→ Items stored from a collection
------------

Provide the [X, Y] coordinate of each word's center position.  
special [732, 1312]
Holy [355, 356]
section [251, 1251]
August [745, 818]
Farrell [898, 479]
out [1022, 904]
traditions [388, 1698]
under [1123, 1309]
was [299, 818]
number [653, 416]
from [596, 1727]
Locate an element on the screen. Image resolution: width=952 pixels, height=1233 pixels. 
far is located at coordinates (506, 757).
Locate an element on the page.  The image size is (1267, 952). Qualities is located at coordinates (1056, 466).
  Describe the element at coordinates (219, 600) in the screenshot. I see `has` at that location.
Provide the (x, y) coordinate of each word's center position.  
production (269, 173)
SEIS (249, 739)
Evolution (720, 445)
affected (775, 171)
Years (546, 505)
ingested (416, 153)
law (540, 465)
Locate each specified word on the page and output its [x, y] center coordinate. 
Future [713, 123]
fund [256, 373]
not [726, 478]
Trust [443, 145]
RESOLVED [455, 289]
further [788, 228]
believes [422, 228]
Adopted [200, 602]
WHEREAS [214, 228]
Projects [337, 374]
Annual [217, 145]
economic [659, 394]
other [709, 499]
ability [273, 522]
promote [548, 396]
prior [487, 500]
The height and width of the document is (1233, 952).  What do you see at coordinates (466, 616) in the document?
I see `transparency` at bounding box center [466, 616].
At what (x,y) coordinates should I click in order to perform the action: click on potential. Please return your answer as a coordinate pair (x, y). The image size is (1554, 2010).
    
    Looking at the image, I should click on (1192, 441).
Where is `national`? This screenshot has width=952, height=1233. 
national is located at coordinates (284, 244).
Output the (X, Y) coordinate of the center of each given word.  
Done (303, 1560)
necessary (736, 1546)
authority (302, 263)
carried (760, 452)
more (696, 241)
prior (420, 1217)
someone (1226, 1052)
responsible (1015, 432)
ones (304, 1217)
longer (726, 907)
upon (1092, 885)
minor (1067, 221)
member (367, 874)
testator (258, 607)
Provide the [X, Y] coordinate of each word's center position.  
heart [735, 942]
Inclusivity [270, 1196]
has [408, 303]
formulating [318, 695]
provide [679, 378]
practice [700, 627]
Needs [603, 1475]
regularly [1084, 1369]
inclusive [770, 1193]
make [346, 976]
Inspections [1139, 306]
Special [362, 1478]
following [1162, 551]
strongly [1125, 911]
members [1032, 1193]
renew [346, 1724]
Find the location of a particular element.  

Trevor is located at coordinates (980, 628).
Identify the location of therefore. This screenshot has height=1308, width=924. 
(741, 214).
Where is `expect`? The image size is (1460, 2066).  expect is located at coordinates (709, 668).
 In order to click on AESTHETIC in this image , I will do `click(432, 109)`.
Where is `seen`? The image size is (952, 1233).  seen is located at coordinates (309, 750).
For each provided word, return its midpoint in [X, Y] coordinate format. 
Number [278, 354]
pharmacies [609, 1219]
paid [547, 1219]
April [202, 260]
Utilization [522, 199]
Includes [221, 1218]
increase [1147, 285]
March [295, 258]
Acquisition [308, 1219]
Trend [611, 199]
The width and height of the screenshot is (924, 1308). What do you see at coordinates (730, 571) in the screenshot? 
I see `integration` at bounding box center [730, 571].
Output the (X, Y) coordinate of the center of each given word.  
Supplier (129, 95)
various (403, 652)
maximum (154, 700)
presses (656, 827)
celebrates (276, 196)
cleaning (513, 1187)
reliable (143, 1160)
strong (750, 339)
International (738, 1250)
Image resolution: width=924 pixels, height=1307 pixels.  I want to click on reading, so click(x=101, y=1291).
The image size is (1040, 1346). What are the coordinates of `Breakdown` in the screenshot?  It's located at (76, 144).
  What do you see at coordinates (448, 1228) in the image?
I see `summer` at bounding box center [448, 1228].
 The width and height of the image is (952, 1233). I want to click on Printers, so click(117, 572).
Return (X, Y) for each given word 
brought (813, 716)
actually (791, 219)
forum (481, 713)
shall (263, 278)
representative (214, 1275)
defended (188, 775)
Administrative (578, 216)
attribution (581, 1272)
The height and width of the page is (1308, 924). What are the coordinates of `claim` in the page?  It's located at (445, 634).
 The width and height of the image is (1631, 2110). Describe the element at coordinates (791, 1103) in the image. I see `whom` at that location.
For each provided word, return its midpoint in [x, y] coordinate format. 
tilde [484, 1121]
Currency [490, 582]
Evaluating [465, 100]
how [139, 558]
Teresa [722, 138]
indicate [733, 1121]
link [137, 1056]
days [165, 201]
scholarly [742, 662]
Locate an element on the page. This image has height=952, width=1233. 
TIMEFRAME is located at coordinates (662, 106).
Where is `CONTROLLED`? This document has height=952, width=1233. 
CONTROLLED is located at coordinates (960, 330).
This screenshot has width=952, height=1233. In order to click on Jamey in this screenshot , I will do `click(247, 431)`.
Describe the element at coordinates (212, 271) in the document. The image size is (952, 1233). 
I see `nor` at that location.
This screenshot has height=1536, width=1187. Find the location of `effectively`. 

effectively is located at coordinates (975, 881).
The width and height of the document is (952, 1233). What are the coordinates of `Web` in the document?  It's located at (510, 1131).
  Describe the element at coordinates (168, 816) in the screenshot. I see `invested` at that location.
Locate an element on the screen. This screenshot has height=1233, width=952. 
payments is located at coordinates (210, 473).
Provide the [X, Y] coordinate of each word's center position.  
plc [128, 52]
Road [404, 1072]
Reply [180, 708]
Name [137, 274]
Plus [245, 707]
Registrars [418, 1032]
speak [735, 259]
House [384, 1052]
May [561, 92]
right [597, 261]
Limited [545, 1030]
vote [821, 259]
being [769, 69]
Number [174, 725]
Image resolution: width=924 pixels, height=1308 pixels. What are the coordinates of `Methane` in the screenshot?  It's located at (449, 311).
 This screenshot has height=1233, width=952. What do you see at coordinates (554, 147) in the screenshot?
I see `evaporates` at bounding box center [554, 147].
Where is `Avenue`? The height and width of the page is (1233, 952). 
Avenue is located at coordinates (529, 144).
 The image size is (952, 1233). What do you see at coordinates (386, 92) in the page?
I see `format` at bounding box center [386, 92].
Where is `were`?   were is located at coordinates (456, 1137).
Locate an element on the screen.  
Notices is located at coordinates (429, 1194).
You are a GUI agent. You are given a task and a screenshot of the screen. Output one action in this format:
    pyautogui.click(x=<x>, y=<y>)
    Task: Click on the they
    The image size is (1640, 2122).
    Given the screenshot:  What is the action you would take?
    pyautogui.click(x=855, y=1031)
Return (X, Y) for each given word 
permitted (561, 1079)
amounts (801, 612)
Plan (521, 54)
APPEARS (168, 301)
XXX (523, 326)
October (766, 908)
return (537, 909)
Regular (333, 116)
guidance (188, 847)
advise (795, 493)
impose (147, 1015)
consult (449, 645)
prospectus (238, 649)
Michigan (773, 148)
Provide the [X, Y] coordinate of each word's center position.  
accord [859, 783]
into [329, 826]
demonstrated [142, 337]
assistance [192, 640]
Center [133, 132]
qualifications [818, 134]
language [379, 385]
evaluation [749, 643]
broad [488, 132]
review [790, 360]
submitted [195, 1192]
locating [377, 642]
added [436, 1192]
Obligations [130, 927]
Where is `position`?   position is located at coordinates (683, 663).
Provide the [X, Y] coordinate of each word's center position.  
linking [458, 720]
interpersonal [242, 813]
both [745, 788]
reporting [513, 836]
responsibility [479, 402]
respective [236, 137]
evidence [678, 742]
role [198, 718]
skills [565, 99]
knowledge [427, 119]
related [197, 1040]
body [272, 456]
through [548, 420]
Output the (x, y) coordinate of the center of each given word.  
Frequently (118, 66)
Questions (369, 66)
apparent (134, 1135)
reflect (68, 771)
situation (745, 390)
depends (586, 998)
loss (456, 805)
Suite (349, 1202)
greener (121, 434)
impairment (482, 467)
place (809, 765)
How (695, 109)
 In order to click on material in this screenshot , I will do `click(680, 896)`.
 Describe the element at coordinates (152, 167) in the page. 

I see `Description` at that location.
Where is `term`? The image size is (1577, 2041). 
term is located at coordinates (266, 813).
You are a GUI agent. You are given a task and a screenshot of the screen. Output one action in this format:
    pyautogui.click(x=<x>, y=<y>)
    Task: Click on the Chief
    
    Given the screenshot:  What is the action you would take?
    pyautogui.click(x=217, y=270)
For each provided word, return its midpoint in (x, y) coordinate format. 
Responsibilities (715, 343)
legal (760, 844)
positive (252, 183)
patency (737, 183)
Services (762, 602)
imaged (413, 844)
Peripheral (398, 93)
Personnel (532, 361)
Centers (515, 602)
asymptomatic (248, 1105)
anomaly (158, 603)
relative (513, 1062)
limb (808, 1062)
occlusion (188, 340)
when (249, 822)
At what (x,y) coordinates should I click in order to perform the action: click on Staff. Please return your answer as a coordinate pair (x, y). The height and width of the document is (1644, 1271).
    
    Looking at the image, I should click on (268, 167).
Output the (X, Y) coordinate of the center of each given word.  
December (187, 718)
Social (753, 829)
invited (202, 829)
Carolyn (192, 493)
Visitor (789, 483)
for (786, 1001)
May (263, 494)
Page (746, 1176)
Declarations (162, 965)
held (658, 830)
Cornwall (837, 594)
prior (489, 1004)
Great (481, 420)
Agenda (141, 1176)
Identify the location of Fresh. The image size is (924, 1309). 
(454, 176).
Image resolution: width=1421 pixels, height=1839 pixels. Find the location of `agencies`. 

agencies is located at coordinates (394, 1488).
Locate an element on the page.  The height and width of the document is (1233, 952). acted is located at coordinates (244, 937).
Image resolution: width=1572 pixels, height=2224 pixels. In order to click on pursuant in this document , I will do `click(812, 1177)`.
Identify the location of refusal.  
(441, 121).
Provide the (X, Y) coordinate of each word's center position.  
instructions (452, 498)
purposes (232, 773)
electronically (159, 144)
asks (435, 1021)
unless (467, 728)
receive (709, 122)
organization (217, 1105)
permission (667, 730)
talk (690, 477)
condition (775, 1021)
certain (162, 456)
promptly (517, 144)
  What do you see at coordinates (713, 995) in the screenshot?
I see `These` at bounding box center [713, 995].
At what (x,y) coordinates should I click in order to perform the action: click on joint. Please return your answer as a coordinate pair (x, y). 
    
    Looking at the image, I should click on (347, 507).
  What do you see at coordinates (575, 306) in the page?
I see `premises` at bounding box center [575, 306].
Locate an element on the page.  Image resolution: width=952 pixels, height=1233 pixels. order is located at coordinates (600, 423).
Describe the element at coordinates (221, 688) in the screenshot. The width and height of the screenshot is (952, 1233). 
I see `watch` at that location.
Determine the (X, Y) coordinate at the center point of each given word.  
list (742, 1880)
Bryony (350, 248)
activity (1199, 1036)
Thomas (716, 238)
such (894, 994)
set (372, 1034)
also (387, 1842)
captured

------------

→ PROMPT
Format the records starting at the line that contains "Administrative (578, 216)" and ending at the line that contains "Teresa [722, 138]" as a Markdown table. Use the columns Row and Line, put each line's row number under Row and the line under Line, and leave out blank lines.

→ EXERCISE ANSWER
| Row | Line |
|---|---|
| 1 | Administrative (578, 216) |
| 2 | attribution (581, 1272) |
| 3 | The height and width of the page is (1308, 924). What are the coordinates of `claim` in the page?  It's located at (445, 634). |
| 4 |  The width and height of the image is (1631, 2110). Describe the element at coordinates (791, 1103) in the image. I see `whom` at that location. |
| 5 | For each provided word, return its midpoint in [x, y] coordinate format.  |
| 6 | tilde [484, 1121] |
| 7 | Currency [490, 582] |
| 8 | Evaluating [465, 100] |
| 9 | how [139, 558] |
| 10 | Teresa [722, 138] |